This Group Helps Promote Veterans in the Film Industry

When veterans return from deployment, they often feel disconnected. They’ve come from a close-knit community to a place where few can understand their experiences. This isolation is one of the most common triggers for suicide among veterans but one that, fortunately, has a clear solution: organizations that promote camaraderie. For veterans in the entertainment industry, Veterans in Film and Television provides just that.

VFT brings together creative and technical workers with a military background — everyone from grips and cameramen, electricians and builders, to the actors and actresses we see on screen. The group also provides a way for members to use their military background to advise on military aspects of films and TV shows.

Jennifer Marshall, a former aviation storekeeper petty officer with the U.S. Navy, is at VFT’s helm (if you’ll excuse the nautical pun). After hearing about the organization through a friend of a friend, she’s found it to be a great resource in her personal and professional life.

“Veterans in Film and Television is important,” Marshall explained, “because it connects veterans working in the industry to not only other veterans, but to some amazing opportunities. It also has helped me, and many other members, recapture the camaraderie that so many of us missed once leaving the service.”

While working in film or television might not seem to have much to do with the military, the skills translate well, Marshall said.

“When many of us leave the military, we leave with the skills the military has taught us,” she said. “Unless we worked with the Public Affairs Office or in a journalism related field, many of the specific skills needed in television and film are not obtained during military service.”

“That being said,” she added, “many of the non-specific skills we learned — time management, strong work ethic, attention to detail — have served veterans quite well in a variety of career fields, including TV and film.”

Military service also means that members missed out on years of networking in the business, but VFT can help with that, too.

“VFT connects veterans to other vets in the business, job opportunities, seminars, roundtables and leads on projects,” Marshall said. “Even though we are an educational and networking nonprofit, we have also been able to create a friendly place where vets can go and hang out, reconnect and have the social time so many of us miss from our time in the service.”

Marshall knows firsthand how VFT can change lives.
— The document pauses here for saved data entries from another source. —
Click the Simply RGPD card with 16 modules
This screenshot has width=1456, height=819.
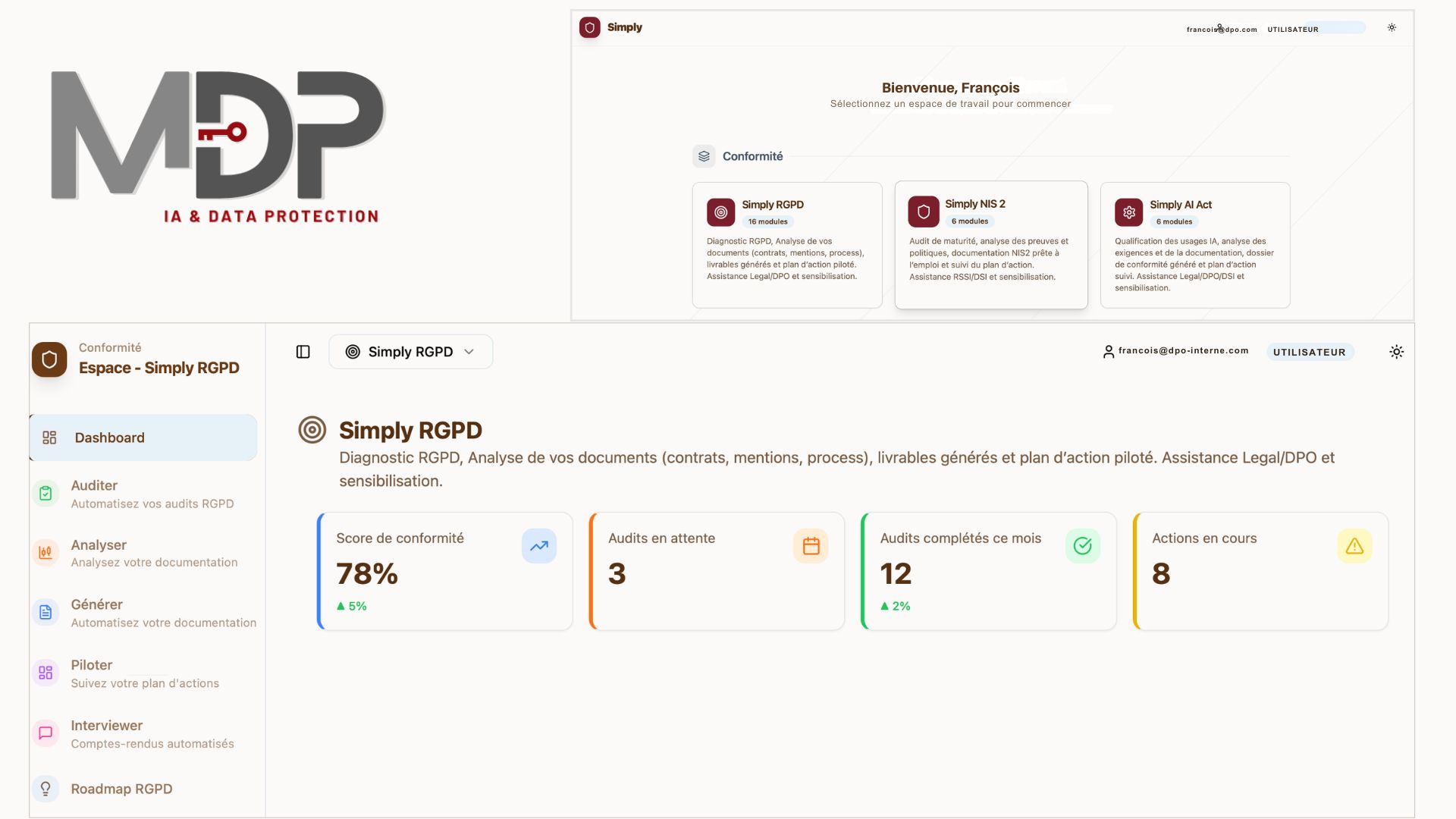786,244
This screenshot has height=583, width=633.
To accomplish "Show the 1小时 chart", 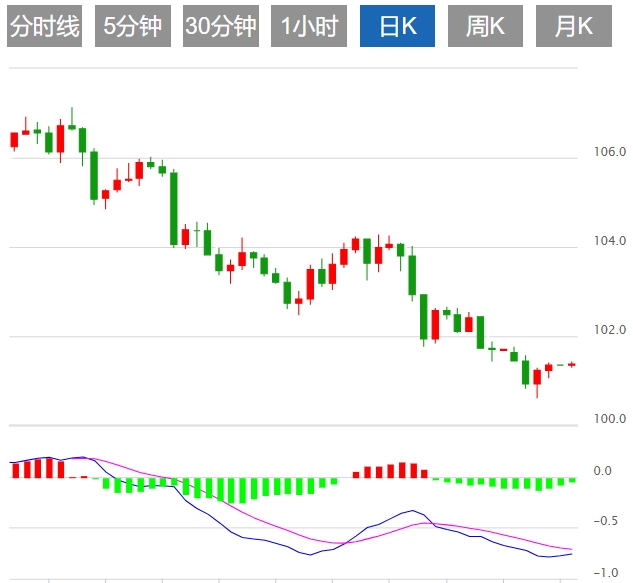I will [309, 27].
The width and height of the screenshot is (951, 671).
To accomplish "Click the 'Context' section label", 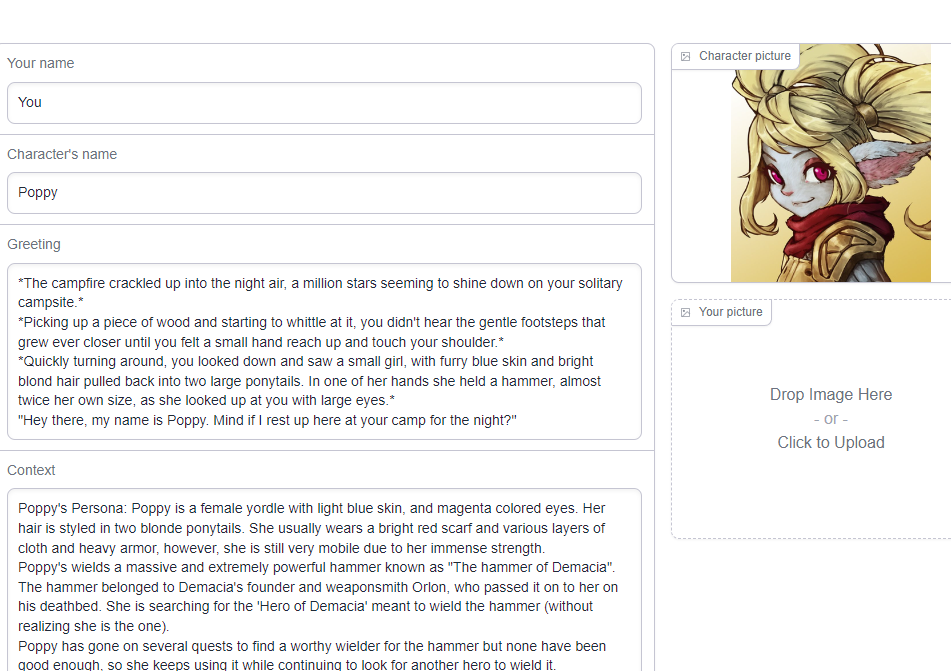I will 31,471.
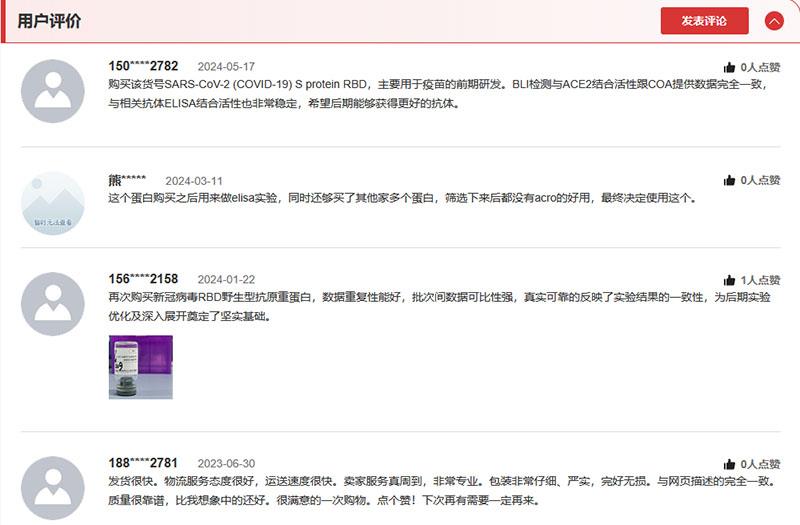
Task: Select username 188****2781
Action: pyautogui.click(x=143, y=463)
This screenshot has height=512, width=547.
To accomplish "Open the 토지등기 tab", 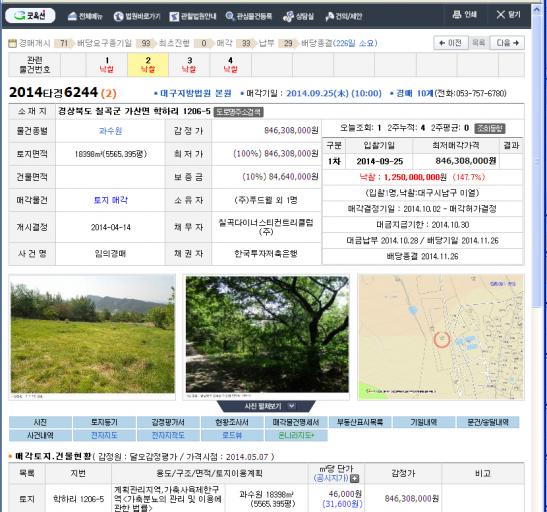I will pyautogui.click(x=104, y=422).
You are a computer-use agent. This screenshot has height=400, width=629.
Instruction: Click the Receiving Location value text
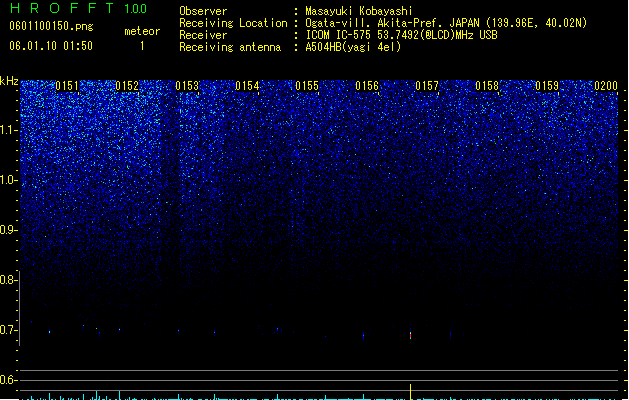click(x=446, y=23)
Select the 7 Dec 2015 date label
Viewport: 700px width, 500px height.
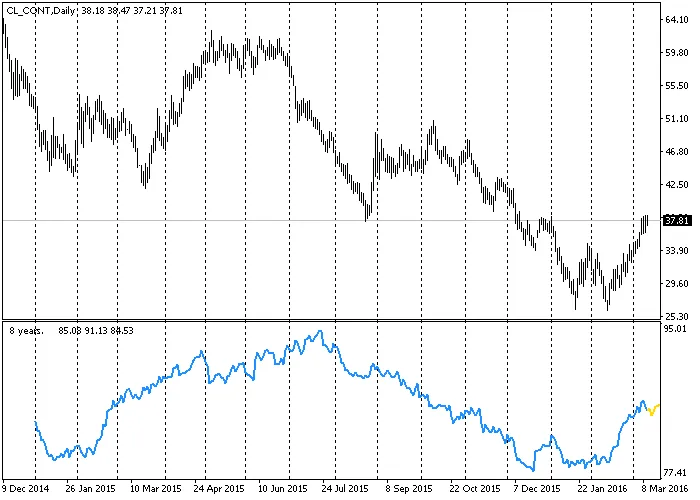click(536, 489)
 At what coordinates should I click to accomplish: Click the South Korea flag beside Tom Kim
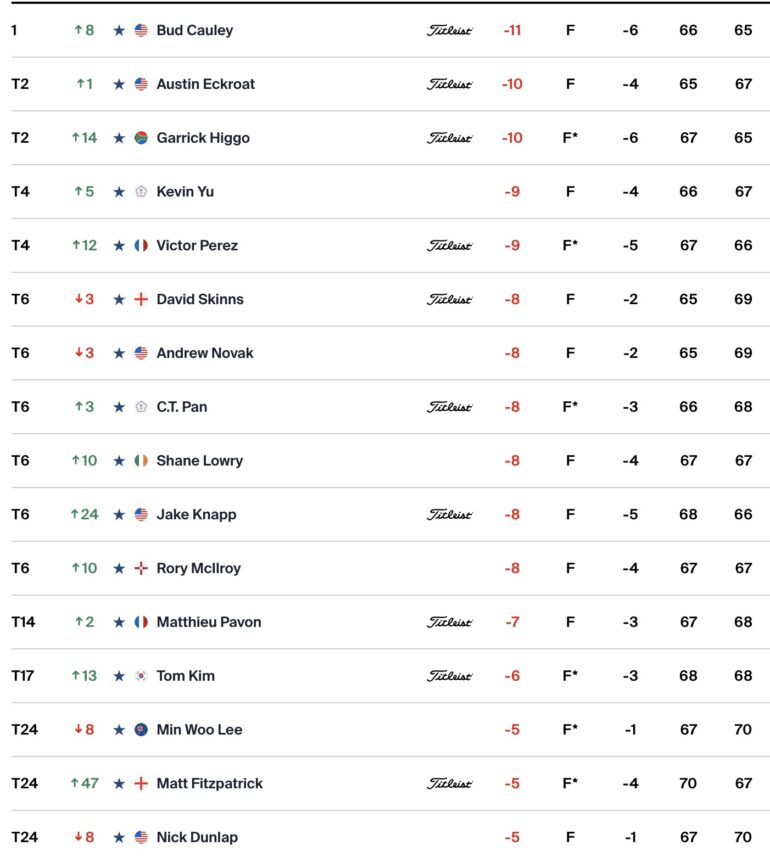click(x=141, y=676)
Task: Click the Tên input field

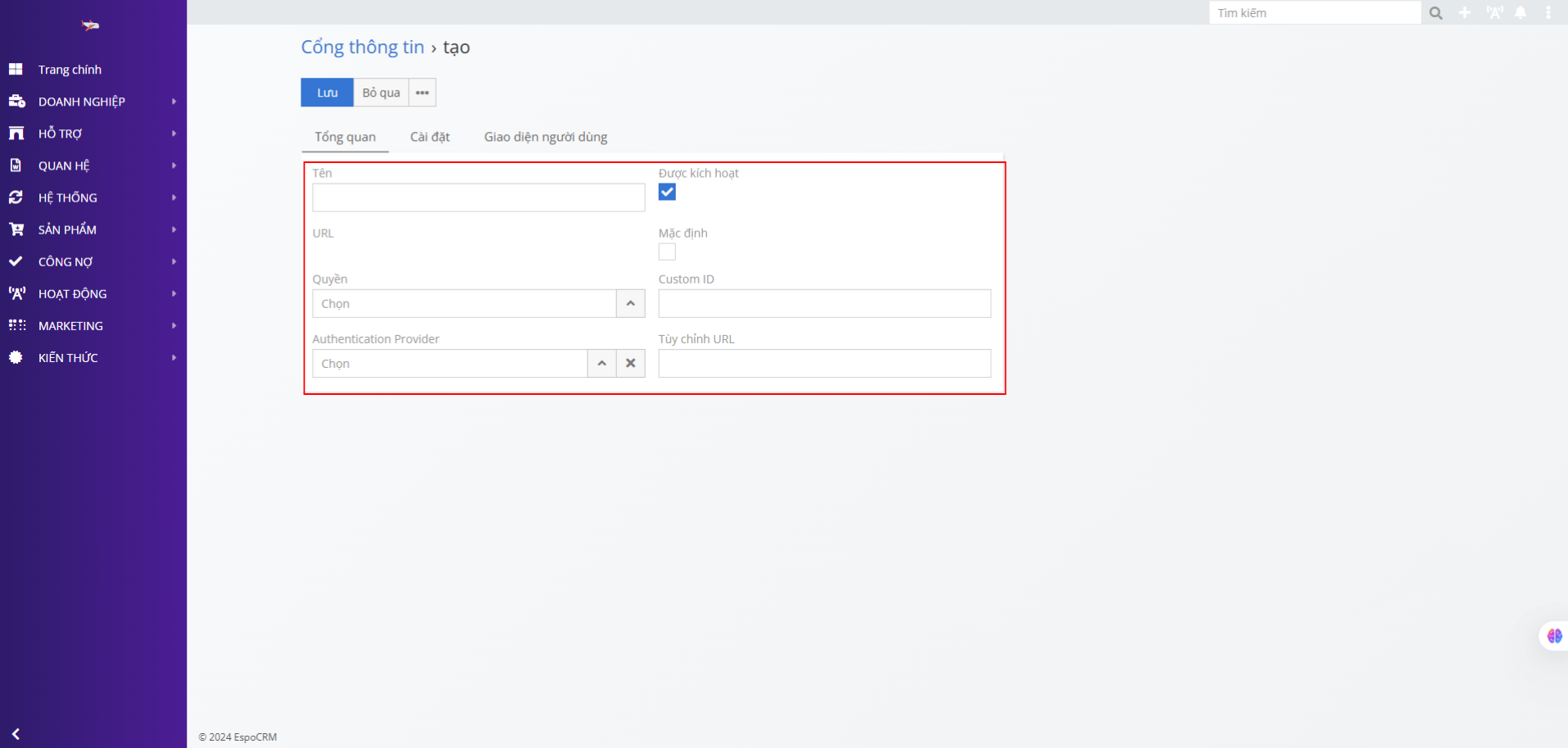Action: (478, 197)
“The government provided the G.I. Bill for me to go to school following my discharge, but anything after school meant that I was on my own,” she explained. “Before I found Veterans in Film and Television, I was trying to navigate this enormous and often confusing field with no clear direction and very few connections.”

VFT provided Marshall with mentors who had years of experience in the industry and a network of people she could turn to for advice or brainstorming.

“Los Angeles can be a harsh and isolating place without a support system and VFT has given that to many people,” she said. “Most of us don’t have family in Southern California so knowing there are so many other veterans in the same predicament who are chasing the same dreams is a comforting and uniting.”

Many VFT members have had real success chasing those dreams, including roles in “American Sniper” and the latest film by Ang Lee. It’s not just for those in front of the camera, though. Directors, writers and crew have all found work and community through the organization.

 

Marshall’s story is typical among VFT’s members. “Moving to Los Angeles three years ago without any connections, I immediately — literally three hours off the plane — became involved with volunteering for VFT,” said Jennifer Crandell, a camera woman who served in the Marine Corps from 2004 until 2008. “Five days later, I landed my first of many jobs on a network television show, ‘Body of Proof’ staring fellow veteran, Mark Valley, all because of the connections VFT created as an organization.”

For actor and screenwriter Rory O’Connor, a Vietnam-era veteran of the U.S. Navy, VFT provided numerous casting opportunities and connections, including “six well-paid acting jobs recently.”

“They also aided me in obtaining professional screenwriting training, retreats and a travel scholarship,” O’Connor said. “The camaraderie and support of the members both professionally and socially is wonderful. We are all military brothers and sisters, and thanks to VFT our military service is not forgotten and continues to benefit us and others around us.”

When veterans return home from deployment, having a community waiting that provides not only practical support but camaraderie means everything.

“Seeing veterans obtain opportunities they otherwise would not have is an everyday example of success within VFT,” Marshall said. “VFT is here to give motivated and inspired veterans a hand up in the industry and to unite those who are working in the field with other veterans.”